> **What the task requires**
Among the records below, one line contains "[10 Red Flag"; copy that line and all that follow it, exactly as written.

> **Records provided**

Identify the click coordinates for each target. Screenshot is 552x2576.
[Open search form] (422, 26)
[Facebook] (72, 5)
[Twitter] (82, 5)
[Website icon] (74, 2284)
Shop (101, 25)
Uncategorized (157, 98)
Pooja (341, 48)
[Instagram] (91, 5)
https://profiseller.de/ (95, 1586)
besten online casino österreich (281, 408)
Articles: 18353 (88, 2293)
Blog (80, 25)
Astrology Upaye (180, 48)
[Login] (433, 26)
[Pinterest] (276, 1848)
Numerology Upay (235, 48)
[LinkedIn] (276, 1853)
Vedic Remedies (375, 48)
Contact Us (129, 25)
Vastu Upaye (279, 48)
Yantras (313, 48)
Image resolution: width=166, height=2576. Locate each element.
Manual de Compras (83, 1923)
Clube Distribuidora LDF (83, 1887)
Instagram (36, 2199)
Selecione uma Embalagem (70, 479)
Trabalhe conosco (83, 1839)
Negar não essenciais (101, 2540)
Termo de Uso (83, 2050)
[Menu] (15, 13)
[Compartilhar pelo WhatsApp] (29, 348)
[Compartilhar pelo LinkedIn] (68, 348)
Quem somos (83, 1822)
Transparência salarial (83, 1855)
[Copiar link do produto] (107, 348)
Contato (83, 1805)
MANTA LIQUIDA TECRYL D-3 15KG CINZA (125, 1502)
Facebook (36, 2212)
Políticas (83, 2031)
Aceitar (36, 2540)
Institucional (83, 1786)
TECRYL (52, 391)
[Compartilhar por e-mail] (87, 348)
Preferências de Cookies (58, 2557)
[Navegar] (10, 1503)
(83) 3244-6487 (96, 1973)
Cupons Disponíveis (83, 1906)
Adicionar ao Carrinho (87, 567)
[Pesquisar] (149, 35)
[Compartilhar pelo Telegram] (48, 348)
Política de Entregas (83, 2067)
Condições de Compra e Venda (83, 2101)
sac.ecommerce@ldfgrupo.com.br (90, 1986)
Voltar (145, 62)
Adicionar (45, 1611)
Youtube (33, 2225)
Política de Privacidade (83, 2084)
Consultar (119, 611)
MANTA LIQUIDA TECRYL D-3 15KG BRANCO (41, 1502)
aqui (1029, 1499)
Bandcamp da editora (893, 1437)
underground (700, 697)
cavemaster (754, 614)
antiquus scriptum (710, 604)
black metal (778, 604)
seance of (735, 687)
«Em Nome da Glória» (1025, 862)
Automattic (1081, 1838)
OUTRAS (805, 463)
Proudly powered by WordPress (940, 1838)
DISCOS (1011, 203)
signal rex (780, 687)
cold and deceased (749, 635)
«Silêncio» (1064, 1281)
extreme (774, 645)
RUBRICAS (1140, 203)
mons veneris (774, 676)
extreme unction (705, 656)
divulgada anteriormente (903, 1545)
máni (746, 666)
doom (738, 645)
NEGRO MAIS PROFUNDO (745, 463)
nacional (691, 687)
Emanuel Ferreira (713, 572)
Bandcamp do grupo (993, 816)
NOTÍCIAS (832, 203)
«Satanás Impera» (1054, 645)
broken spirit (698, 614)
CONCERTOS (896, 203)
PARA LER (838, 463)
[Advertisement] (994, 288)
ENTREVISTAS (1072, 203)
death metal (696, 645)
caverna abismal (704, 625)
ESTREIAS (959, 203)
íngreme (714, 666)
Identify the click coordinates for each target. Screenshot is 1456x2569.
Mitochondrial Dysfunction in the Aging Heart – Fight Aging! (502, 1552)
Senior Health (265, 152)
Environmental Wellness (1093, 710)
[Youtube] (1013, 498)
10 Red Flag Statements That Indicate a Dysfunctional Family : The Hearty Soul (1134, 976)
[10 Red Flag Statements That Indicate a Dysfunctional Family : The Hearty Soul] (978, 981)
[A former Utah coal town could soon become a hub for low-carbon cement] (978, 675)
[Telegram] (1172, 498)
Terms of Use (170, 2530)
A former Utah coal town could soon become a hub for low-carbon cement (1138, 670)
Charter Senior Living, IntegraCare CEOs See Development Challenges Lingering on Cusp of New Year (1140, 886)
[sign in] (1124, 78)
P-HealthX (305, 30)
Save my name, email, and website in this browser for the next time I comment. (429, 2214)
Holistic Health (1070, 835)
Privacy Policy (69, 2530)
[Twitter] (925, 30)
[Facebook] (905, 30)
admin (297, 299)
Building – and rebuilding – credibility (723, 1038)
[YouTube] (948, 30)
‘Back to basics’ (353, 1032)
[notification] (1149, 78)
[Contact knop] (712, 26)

> **Task answer**
[10 Red Flag Statements That Indicate a Dysfunctional Family : The Hearty Soul] (978, 981)
[A former Utah coal town could soon become a hub for low-carbon cement] (978, 675)
[Telegram] (1172, 498)
Terms of Use (170, 2530)
A former Utah coal town could soon become a hub for low-carbon cement (1138, 670)
Charter Senior Living, IntegraCare CEOs See Development Challenges Lingering on Cusp of New Year (1140, 886)
[sign in] (1124, 78)
P-HealthX (305, 30)
Save my name, email, and website in this browser for the next time I comment. (429, 2214)
Holistic Health (1070, 835)
Privacy Policy (69, 2530)
[Twitter] (925, 30)
[Facebook] (905, 30)
admin (297, 299)
Building – and rebuilding – credibility (723, 1038)
[YouTube] (948, 30)
‘Back to basics’ (353, 1032)
[notification] (1149, 78)
[Contact knop] (712, 26)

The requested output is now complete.